───── Excerpted passage ─────

Don't trust earthly wisdom.  Mortals make mistakes.  If you have a question,

The King of the Gods answers your questions.
Omnipotence is cool!
 

Archives - E


The Elderly:
Q:  Dear Zeus,

Why are old people so annoying and isnt there anything you can do about it?

Matt bunch     springfield, illinois

A:  Do you mortals just spontaneously forget to whom you're speaking?  Here's a refresher:  Hi.  I'm Zeus, the King of the Gods.  I'd say nice to meet you, but I happen to be older than anyone you've ever met BY SEVERAL MILLENNIA.  I suggest you start respecting your elders, boy.  Your bigotry towards geriatrics is disturbing.  I'd curse you with premature aging, except that it'll be all the more satisfying  to see you gradually and naturally lose your hair, endure health problems, and even start giving off that "old man smell" and not be able to do anything about it.  I see Viagra and a closet full of Depends undergarments in your future.  If I were you, I'd start praying every night that I meet one of those eccentric women that find bald heads sexy.  Otherwise, you can forego that Viagra I mentioned earlier.  So, in closing, Live Long and Pro...nah.  Just Live Long.
 
 

Elvis:
Q:  Dear Zeus,

It's time to end the debate.  Is Elvis still alive?

─────

*Task 1*
Write out the part of the Zeus advice column starting at "The King of the Gods answers" and ending at "do about it?", word for word.
*Task 2*
In the Zeus advice column, what does Zeus say he sees in the letter writer's future besides Viagra?
*Task 3*
Carry on the Zeus advice column from the point where it stops.
The data are separate material with no link to the Zeus advice column.

───── Recorded information ─────

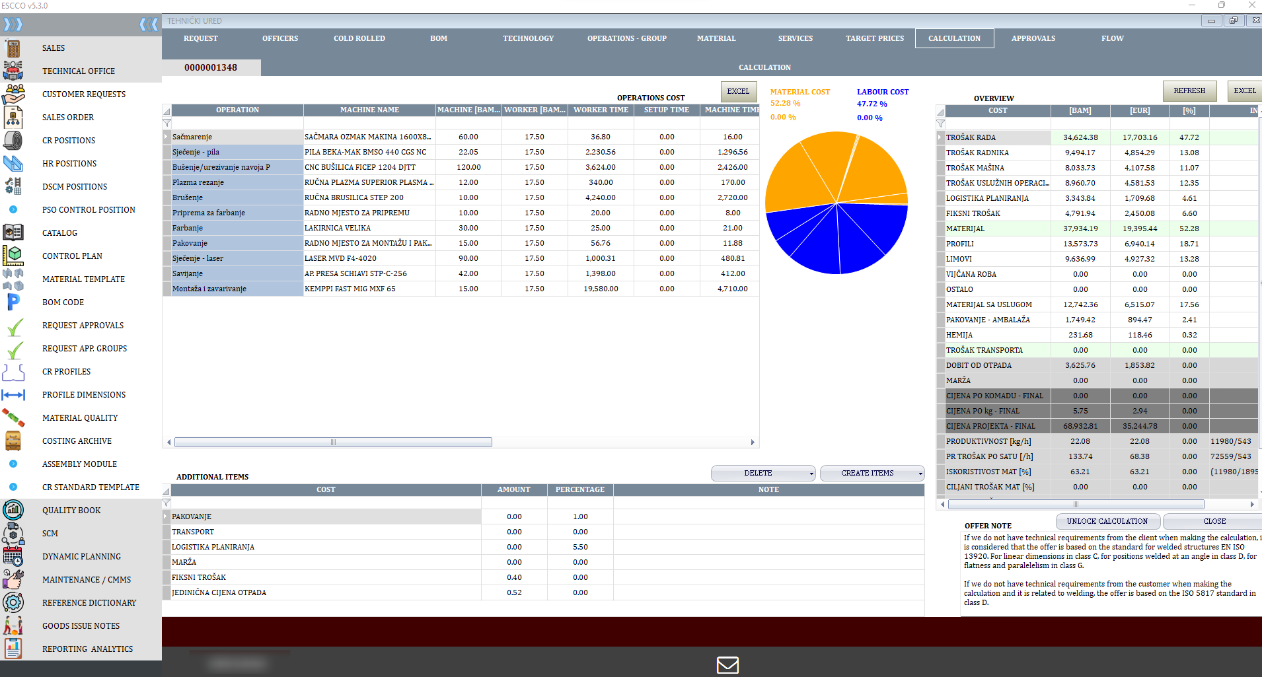Select the Technical Office icon in sidebar
Viewport: 1262px width, 677px height.
pos(13,71)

─────

*Task result 1*
The King of the Gods answers your questions.
Omnipotence is cool!
 

Archives - E


The Elderly:
Q:  Dear Zeus,

Why are old people so annoying and isnt there anything you can do about it?

*Task result 2*
A closet full of Depends undergarments.

*Task result 3*
Tara Gallegos     Nashville, TN

A:  As James Sheets, Elvis' coroner, once said:  "He was dead the last time I saw him."  Yep.  "The King" died on his white, ceramic throne.  His terrible eating habits made him so constipated that he had an aneurysm while straining to take a poo.  What a horrible way to go.  Not only that, but having led a life of legendary debauchery, his spirit now resides in a locked room found in the Underworld.  In said room is a vast array of perfect looking doughnuts that all taste like vomit or Drew's armpits after calisthenics...not Drew Barrymore.  Drew Carey.  So why are people always seeing Elvis?  Think about it.  Where do they always report finding him?  At 7-Eleven.  You got it.  It's a publicity stunt!  Every time you hear of an Elvis sighting, 7-Eleven scores some free advertising.  Not that they need it.  Those @#*! Slurpees are more addictive than crack cocaine.
 
 

Employment:
Q:  Zeus,

Why does my Job suck soooooooooooooooooooooooooooooooooooooooooooo much, and how can I find a decent one?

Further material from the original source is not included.